The question of numbers was also taxing the convenors of our Questers group, whose quarterly
meeting was this morning (yes, it was, indeed, a busy day for Mr B and me.) There are now over 100 members of our popular group and lots of people longing to join us. And I think I have trouble with the Nomination Whist crowd. Marion, our convenor, tells
us that if we want to be a Quester then we have to turn up to meetings, help organise outings and always - but always - reply to the emails she sends us.
B and I arrived early because we were helping to set up our Wish You Were Here display (see Saturday’s blog) for the delectation of our fellow Questers. We weren’t quite early enough to witness a major battle of wills between our convenor,
Marion, and the teacher of a new dance class, both of whom were adamant that they had booked the largest room at the village hall. My friend Pam described the battle with relish.
Marion held firm
– it was all a question of numbers and there were far more of us, than there were of them. Good point. Round One to Marion. The dance teacher spluttered in response that we were just going to be sitting there in rows while her tiny tots needed
lots of space to run around, pointing their toes and trying to skip. (It’s not easy to skip, you know. Those of us who have learnt the skill in our distant youth have probably forgotten what a feat of coordination it is.) Round Two to the dance
You may be wondering how come I know so much about infant ballet classes, given that you probably can’t imagine me in ballet teacher mode,
all black leotard and tights with my hair in a bun. Well, I owe my inside knowledge to the countless afternoons I spent waiting for the Youngest of the Darling Daughters to finish her ballet lesson held in the Parish Room in the lovely village of Staplehurst.
I shamelessly spied on her through the window, week after week, listening to the ballet teacher exhorting her young charges to dance around the room “like fairies” – at which twenty pairs of feet would thunder around the hall. “Now
imagine,” Miss I-Will-Turn-You-All-Into-Ballerinas-If-It-Kills-Me would suggest, “that there are tiny baby bears sleeping under the floor and you need to dance very, very quietly....” Off they thundered, once again, this time fluttering their
arms like infant birds falling out of their nests in an ungainly fashion. Fortunately the baby bears were sound asleep....
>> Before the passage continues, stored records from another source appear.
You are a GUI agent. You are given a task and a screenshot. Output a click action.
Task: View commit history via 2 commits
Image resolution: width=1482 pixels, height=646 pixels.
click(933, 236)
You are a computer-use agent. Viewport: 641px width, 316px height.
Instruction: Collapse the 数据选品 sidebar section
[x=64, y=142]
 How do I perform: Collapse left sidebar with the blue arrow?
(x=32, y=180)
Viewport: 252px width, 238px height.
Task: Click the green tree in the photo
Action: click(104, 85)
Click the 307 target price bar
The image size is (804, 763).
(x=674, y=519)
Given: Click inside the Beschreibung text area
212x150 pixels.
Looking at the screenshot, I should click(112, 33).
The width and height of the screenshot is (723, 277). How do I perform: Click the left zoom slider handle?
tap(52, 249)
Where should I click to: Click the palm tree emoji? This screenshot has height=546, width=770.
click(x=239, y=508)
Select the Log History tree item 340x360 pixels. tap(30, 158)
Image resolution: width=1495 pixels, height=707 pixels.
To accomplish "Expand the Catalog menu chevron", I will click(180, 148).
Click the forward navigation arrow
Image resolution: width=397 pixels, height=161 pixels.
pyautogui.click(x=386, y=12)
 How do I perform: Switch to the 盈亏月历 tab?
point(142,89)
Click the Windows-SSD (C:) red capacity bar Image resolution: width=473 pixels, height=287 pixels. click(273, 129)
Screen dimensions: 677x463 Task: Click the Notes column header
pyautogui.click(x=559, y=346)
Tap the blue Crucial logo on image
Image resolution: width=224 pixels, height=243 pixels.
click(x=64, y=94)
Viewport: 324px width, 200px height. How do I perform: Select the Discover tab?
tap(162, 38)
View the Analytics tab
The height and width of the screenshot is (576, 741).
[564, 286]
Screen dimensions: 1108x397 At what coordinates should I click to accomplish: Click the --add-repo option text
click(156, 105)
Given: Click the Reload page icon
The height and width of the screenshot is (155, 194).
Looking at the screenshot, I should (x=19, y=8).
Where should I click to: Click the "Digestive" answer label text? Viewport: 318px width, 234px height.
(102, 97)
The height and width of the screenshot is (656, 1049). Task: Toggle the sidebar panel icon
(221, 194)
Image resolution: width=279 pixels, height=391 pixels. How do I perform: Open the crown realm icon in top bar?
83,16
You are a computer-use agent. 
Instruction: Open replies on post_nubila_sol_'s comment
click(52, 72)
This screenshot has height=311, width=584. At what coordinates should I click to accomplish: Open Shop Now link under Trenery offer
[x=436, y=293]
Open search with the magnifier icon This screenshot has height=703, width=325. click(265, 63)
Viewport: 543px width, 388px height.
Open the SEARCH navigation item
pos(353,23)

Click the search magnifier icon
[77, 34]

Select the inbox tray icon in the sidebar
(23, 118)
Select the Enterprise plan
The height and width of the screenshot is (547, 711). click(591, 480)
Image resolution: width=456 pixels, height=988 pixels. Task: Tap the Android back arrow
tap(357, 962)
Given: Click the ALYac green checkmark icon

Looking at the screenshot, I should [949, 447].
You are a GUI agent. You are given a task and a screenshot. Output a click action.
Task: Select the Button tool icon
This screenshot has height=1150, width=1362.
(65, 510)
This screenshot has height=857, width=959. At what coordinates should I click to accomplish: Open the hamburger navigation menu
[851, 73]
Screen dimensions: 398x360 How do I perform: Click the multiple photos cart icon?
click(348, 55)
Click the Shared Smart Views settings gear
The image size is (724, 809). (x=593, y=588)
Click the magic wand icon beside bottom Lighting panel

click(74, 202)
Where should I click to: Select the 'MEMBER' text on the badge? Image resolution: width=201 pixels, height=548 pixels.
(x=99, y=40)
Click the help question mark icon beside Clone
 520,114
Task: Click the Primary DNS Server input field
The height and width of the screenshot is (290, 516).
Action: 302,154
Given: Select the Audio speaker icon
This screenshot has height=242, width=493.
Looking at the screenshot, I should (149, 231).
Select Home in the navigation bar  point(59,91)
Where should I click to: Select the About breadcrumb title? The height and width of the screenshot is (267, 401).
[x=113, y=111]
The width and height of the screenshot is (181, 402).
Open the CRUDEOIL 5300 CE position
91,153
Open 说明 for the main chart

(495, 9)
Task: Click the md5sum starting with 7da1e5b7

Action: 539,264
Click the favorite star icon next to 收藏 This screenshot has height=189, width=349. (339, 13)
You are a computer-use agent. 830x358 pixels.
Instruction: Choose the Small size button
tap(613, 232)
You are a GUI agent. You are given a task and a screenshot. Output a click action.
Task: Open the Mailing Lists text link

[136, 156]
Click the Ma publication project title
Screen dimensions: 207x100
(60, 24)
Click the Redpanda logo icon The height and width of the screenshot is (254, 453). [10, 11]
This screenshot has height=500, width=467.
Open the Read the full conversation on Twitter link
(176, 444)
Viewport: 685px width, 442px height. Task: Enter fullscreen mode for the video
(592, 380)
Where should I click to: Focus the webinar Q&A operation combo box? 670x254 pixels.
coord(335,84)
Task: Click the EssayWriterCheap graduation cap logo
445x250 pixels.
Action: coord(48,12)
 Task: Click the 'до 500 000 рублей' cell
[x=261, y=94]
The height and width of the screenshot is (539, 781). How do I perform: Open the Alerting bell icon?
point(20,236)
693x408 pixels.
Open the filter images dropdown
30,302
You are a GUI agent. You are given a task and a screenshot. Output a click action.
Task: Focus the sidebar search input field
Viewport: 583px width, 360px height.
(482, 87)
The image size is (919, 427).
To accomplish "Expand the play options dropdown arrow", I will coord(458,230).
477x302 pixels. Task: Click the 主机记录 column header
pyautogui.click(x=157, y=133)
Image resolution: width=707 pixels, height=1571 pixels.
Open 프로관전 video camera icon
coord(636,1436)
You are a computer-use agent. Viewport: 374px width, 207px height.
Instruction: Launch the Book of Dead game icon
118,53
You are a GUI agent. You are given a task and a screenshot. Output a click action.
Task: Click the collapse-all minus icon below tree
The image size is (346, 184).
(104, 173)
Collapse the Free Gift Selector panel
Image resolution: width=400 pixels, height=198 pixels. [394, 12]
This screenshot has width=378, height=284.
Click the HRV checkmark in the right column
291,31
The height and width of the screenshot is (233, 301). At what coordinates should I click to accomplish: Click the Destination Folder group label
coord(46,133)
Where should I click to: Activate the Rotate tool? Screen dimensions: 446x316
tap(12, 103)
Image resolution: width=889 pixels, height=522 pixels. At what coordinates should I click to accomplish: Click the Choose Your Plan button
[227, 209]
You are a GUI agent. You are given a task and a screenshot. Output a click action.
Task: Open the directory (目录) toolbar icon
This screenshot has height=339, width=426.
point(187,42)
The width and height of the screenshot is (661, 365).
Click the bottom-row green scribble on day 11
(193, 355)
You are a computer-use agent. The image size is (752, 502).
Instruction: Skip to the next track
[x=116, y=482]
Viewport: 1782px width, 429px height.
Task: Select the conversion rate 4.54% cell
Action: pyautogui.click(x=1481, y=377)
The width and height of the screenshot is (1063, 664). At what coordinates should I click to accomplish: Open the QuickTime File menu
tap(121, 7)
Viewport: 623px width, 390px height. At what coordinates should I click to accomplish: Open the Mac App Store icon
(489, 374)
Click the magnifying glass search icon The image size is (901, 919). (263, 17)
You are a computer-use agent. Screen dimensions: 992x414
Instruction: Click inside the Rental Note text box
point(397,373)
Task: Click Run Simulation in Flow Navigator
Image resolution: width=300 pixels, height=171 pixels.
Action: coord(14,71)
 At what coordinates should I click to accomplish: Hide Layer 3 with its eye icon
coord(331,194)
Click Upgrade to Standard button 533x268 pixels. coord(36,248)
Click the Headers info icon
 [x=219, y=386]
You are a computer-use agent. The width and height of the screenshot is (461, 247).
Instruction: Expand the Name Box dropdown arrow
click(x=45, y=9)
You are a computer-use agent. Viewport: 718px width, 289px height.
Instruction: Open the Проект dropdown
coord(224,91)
So anyway it was all square
between Marion and the dance teacher and who knows what might have happened next – but then the rest of the Questers all started arriving and not only were there more of us but we were a whole lot bigger than the tiny tots arriving for their ballet.
The Dance Teacher decided she couldn’t win and flounced off in high dudgeon to marshal her littluns into the small hall. I suspect it might not be the end of the matter but for the moment at least peace (of sorts) was restored.
When it comes to the Numbers Game - and I include cribbage in this - there’s no beating us.